Pero en el análisis final, la poderosa necesidad femenina de perder la cabeza se reconoce mejor dejando que la gente misma hable de sus emociones y de su conducta.
He enviado cientos de cuestionarios, dirigido talleres, grabado entrevistas. Me han llamado mujeres de todo el país (amigas y amigas de amigas, así como perfectas desconocidas); he recibido largas cartas escritas a mano en que me abrían su corazón. Este libro es el libro de todas ellas; estas preocupaciones, sus preocupaciones.
Hasta ahora, nadie ha estudiado íntimamente el modo en que esa necesidad de perder la cabeza nos hace sentir con respecto a nosotras mismas, cómo daña y limita nuestras vidas y las de los hombres con quienes tratamos de relacionarnos de esta manera torpe y rudimentaria.

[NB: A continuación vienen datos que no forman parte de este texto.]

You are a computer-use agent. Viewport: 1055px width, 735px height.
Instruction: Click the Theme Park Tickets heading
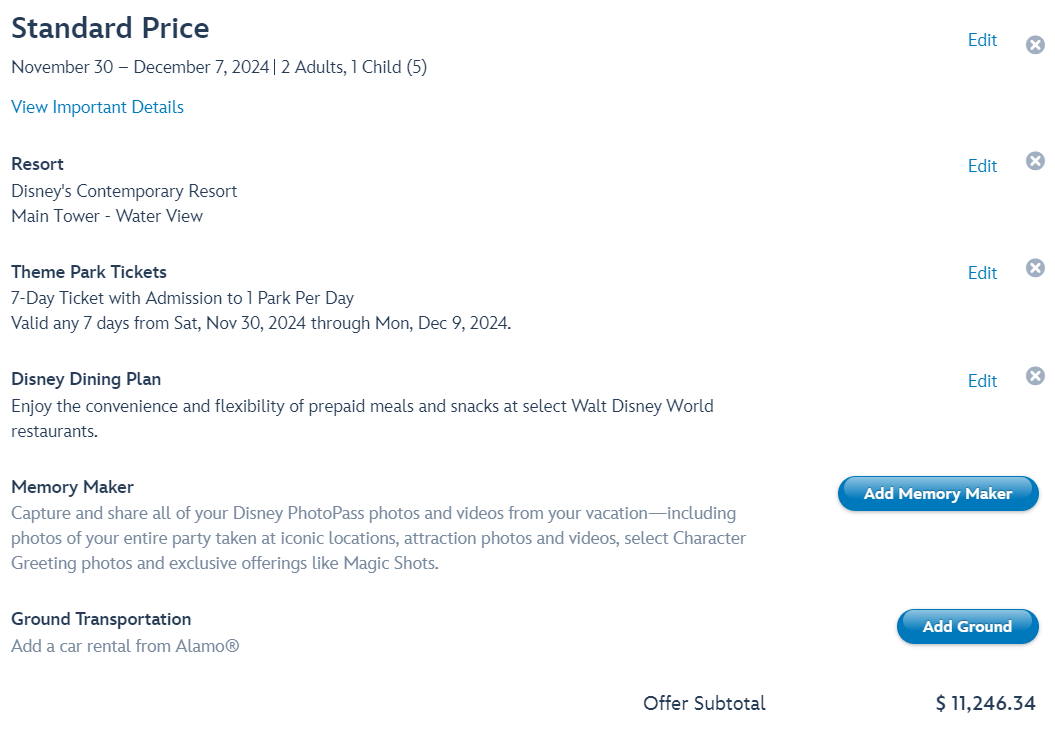click(x=89, y=272)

Se ha prestado escasa atención al modo omnipresente y destructivo en que han arraigado en nuestra cultura, a lo profundamente que influye sobre nuestra opinión con respecto a los hombres, el sexo y el amor. Nunca hasta ahora, habían expresado tantas mujeres, con su propia voz, el dolor y la confusión, la miserable infelicidad que provoca, al fin de cuentas, el perder la cabeza, a pesar del arrobamiento inicial.
Este libro trata de sexo, poder y cambio. De viejos mensajes y nuevas incomprensiones. De dónde venimos, de cómo llegamos allí y adonde ir. Es un informe elaborado en los campos de batalla de nuestra revolución sexual, en todo el país.
Creímos que la revolución sexual nos liberaría, igualándonos a los hombres, llevándonos a entender al sexo opuesto. Veinte años después, no nos sentimos libres ni iguales. Los cambios siempre han asustado a algunas personas, enfadado a otras y vigorizado a unas pocas. A veces, la frontera entre liberación y soledad se borronea. Hombres y mujeres libran la batalla de los sexos desde tiempos inmemoriales, pero aun así, han logrado alcanzar mucho amor, devoción, compañerismo. Confío en que, con un poquito de paciencia, mucha penetración psicológica y verdadera voluntad, podamos resolver las cosas.